Rob Thompson

Personal information
- Born: 6 August 1965 (age 60) Blackdown, Warwickshire, England

Sport
- Sport: Field hockey
- Position: Forward

Senior career
- Years: Team / Caps / Goals
- 1987–1996: Hounslow / - / -
- 1996–1999: Hampstead & Westminster / - / -

National team
- Years: Team / Caps / Goals
- –: England & Great Britain /  / -

Medal record
Men's field hockey
Representing England
European Championship
| Bronze medal – third place | 1995 Dublin | Team |

= Rob Thompson (field hockey) =

British field hockey player (born 1965)

Robert Patrick W. Thompson (born 6 August 1965) is a British former field hockey player who competed in the 1992 Summer Olympics.

== Biography ==
Thompson, born in Blackdown, Warwickshire, England, was educated at Lawrence Sheriff School.

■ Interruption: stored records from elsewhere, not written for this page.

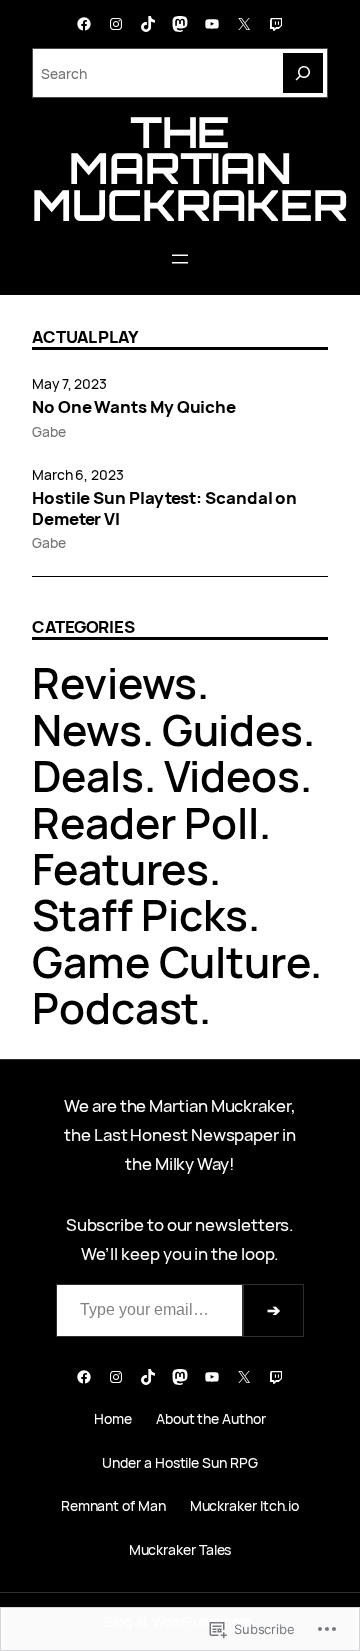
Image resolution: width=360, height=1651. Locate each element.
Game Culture (171, 962)
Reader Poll (145, 823)
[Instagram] (116, 24)
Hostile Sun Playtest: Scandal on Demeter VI (164, 508)
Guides (233, 730)
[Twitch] (276, 24)
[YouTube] (212, 24)
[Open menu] (180, 259)
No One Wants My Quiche (134, 407)
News (87, 730)
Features (120, 869)
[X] (244, 24)
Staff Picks (140, 915)
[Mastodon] (180, 24)
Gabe (49, 431)
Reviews (114, 683)
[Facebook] (84, 24)
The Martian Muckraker (190, 168)
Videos (232, 776)
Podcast (115, 1008)
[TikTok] (148, 24)
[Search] (303, 73)
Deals (88, 776)
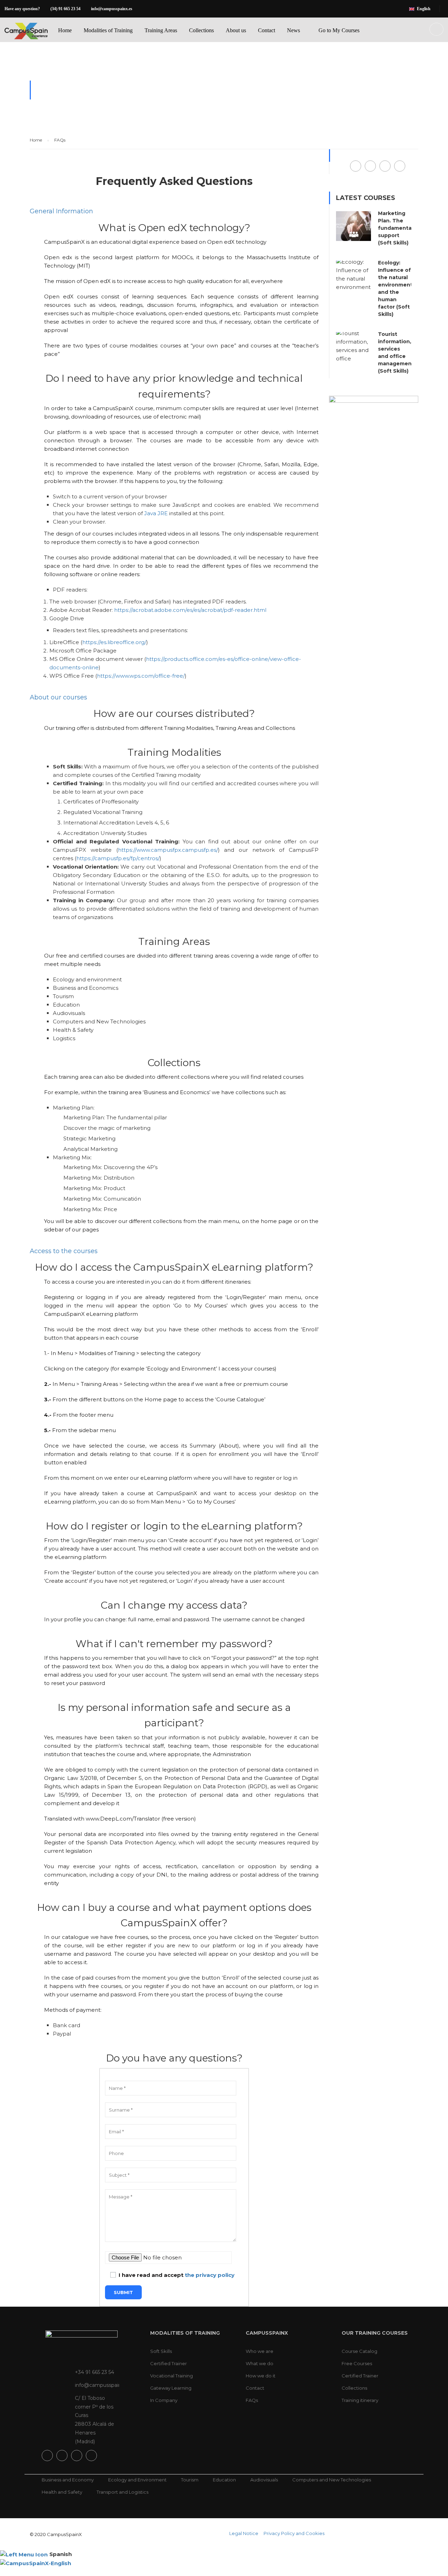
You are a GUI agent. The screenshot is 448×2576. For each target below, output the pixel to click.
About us (236, 30)
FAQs (252, 2400)
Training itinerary (360, 2400)
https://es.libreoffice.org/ (114, 642)
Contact (266, 30)
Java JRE (156, 513)
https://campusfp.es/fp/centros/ (118, 858)
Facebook (355, 166)
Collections (201, 30)
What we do (259, 2363)
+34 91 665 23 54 (94, 2372)
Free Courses (357, 2363)
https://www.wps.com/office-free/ (141, 675)
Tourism (189, 2479)
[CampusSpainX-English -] (26, 37)
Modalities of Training (108, 30)
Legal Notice (243, 2533)
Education (224, 2479)
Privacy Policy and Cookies (294, 2533)
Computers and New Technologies (331, 2479)
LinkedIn (370, 166)
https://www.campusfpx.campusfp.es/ (168, 850)
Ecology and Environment (137, 2479)
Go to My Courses (338, 30)
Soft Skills (161, 2351)
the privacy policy (209, 2275)
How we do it (260, 2375)
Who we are (259, 2351)
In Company (163, 2400)
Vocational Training (171, 2375)
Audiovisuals (264, 2479)
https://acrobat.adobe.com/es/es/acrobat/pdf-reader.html (190, 610)
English (423, 8)
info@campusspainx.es (111, 8)
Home (65, 30)
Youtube (399, 166)
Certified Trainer (168, 2363)
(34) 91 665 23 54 (65, 8)
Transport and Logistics (122, 2492)
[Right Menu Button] (444, 2571)
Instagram (385, 166)
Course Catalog (359, 2351)
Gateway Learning (170, 2388)
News (293, 30)
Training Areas (161, 30)
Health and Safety (62, 2492)
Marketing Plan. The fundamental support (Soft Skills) (395, 228)
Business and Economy (68, 2479)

He represented Warwickshire at county level and played club hockey for Hounslow Hockey Club in the Men's England Hockey League from 1987. In 1987, Thompson was capped for England after being called up for the 1987 Men's EuroHockey Nations Championship in Moscow.

In May 1989 he became the first player to score five goals for England in one match. While at his club Hounslow, he was selected for the 1992 Olympic Games in Barcelona.

Thompson became captain of Hounslow and was also selected for the 1996 Summer Olympics but was forced to miss them because of a serious ankle injury. After recovering from injury he joined Hampstead & Westminster as a player coach for the 1996–1997 season.